Trees are poems that the earth writes upon the sky. We fell them down and turn them into paper that we may record our emptiness…by Kahlil Gibran:
A lot of you out there loved the movie “Four Weddings and a Funeral.” I loved it too. I also loved it because it introduced me to a great poet, W. H. Auden who was born in 1907 and died in 1973. The book, “Auden,” published by Alfred A. Knoff describes him this way…’(Auden) is the wittiest, the most urbane, the most civil, companionable, and worldly of English poetry’s great twentieth-century masters. He is also, with his exhilarating lyric power and his understanding of love and longing in all their sacred and profane guises, an exemplary champion of human wisdom in its encounter with the mysteries of experience.’

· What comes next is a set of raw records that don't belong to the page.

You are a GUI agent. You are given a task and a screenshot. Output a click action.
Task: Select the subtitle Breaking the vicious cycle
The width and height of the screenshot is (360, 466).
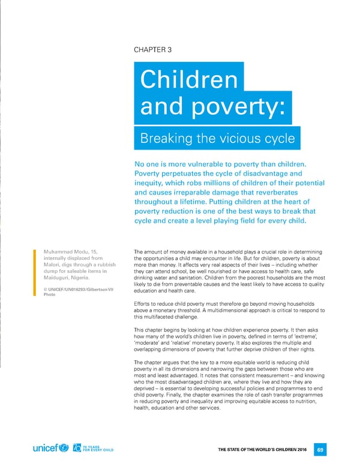tap(218, 139)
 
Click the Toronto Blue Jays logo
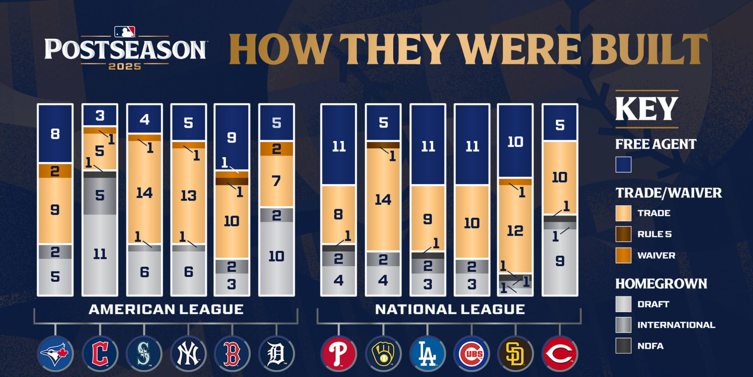pyautogui.click(x=55, y=353)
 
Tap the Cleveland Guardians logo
pyautogui.click(x=100, y=353)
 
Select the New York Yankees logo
pyautogui.click(x=188, y=353)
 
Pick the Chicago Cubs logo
pyautogui.click(x=472, y=353)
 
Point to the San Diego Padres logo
pyautogui.click(x=516, y=353)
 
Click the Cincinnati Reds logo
pyautogui.click(x=560, y=353)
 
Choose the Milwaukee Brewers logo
pyautogui.click(x=383, y=353)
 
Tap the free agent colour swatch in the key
pyautogui.click(x=624, y=164)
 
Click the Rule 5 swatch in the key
pyautogui.click(x=624, y=234)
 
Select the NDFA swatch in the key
pyautogui.click(x=624, y=346)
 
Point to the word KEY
pyautogui.click(x=647, y=109)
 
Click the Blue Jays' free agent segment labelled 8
pyautogui.click(x=55, y=134)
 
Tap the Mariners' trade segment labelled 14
pyautogui.click(x=144, y=192)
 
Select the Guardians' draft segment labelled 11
pyautogui.click(x=100, y=254)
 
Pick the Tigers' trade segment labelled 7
pyautogui.click(x=276, y=181)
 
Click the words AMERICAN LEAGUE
pyautogui.click(x=166, y=309)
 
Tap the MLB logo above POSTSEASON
pyautogui.click(x=125, y=32)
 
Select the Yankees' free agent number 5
pyautogui.click(x=188, y=122)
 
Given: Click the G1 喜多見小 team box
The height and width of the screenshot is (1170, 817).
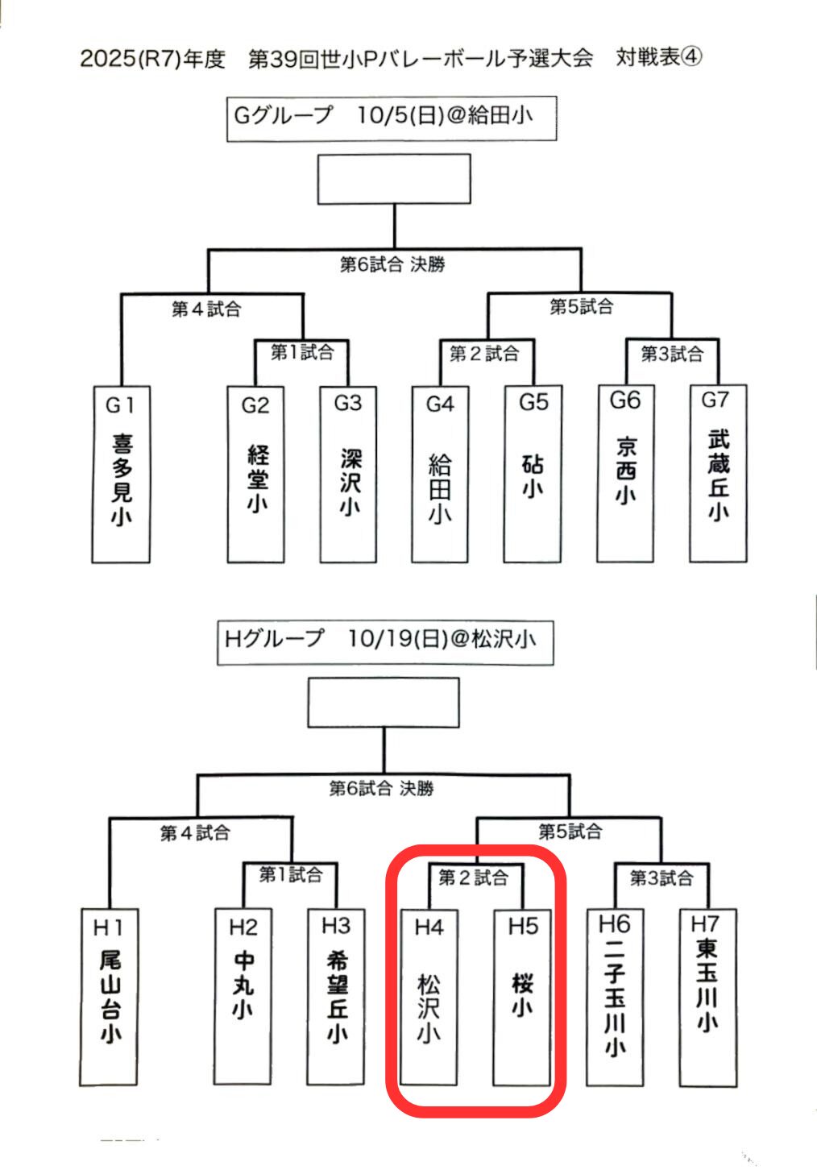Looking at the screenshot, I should [x=121, y=474].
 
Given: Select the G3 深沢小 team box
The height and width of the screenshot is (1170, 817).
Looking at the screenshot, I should [x=348, y=474].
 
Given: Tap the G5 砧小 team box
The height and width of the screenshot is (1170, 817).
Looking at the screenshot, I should [x=533, y=474].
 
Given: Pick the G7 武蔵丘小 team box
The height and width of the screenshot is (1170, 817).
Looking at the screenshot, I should [x=718, y=474].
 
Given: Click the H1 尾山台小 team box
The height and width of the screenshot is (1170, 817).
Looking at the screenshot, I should [x=110, y=998].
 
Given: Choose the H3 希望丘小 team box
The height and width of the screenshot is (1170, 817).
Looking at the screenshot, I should [x=336, y=998].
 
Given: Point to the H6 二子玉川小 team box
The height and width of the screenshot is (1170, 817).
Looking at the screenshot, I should [x=615, y=998].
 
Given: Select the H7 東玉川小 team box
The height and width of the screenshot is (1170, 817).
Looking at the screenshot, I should [x=707, y=998].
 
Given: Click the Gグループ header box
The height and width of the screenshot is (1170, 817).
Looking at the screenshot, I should [x=392, y=118].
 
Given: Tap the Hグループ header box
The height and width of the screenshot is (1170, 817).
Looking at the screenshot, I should [x=385, y=641].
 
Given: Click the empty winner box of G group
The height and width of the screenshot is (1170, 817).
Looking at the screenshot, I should [x=394, y=179].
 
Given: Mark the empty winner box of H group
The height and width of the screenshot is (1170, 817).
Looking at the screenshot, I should [x=384, y=702].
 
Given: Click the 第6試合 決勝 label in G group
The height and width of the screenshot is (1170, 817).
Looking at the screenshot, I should [x=392, y=264].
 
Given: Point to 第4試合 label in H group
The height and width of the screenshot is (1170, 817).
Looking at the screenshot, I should [x=195, y=832].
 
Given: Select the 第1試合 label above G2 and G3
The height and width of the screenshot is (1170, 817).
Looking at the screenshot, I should [x=302, y=352].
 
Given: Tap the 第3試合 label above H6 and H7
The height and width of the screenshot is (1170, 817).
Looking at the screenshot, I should [x=661, y=878].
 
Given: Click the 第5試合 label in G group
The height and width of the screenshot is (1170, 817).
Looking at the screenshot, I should [x=582, y=307].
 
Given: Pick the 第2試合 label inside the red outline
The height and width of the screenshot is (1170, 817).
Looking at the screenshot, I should [x=474, y=878].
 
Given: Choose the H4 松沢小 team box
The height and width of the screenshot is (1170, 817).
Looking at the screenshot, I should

You may ask, “How in heaven’s name did this movie serve as the introduction to such a great poet? I mean Hugh Grant’s movies are all very good and entertaining, but not very deep!” Ah … but do you remember the funeral scene? To eulogize his beloved companion, his lover reads a poem. It was without a doubt one of the most beautiful poems I had ever heard, and its title, aptly enough, was “Funeral Blues.” I share it with you here:
“Funeral Blues” by W. H. Auden
Stop all the clocks, cut off the telephone,
Prevent the dog from barking with a juicy bone,
Silence the pianos and with muffled drum
Bring out the coffin, let the mourners come.
Let aeroplanes circle moaning overhead
scribbling on the sky the message: He Is Dead,
Put crepe bows round the white necks of the public doves,
Let the traffic policemen wear black cotton gloves.
He was my North, my South, my East and West,
My working week and my Sunday rest,
My noon, my midnight, my talk, my song;
I thought that love would last for ever: I was wrong.
The stars are not wanted now: put out every one;
Pack up the moon and dismantle the sun;
Pour away the ocean and sweep up the wood;
For nothing now can ever come to any good.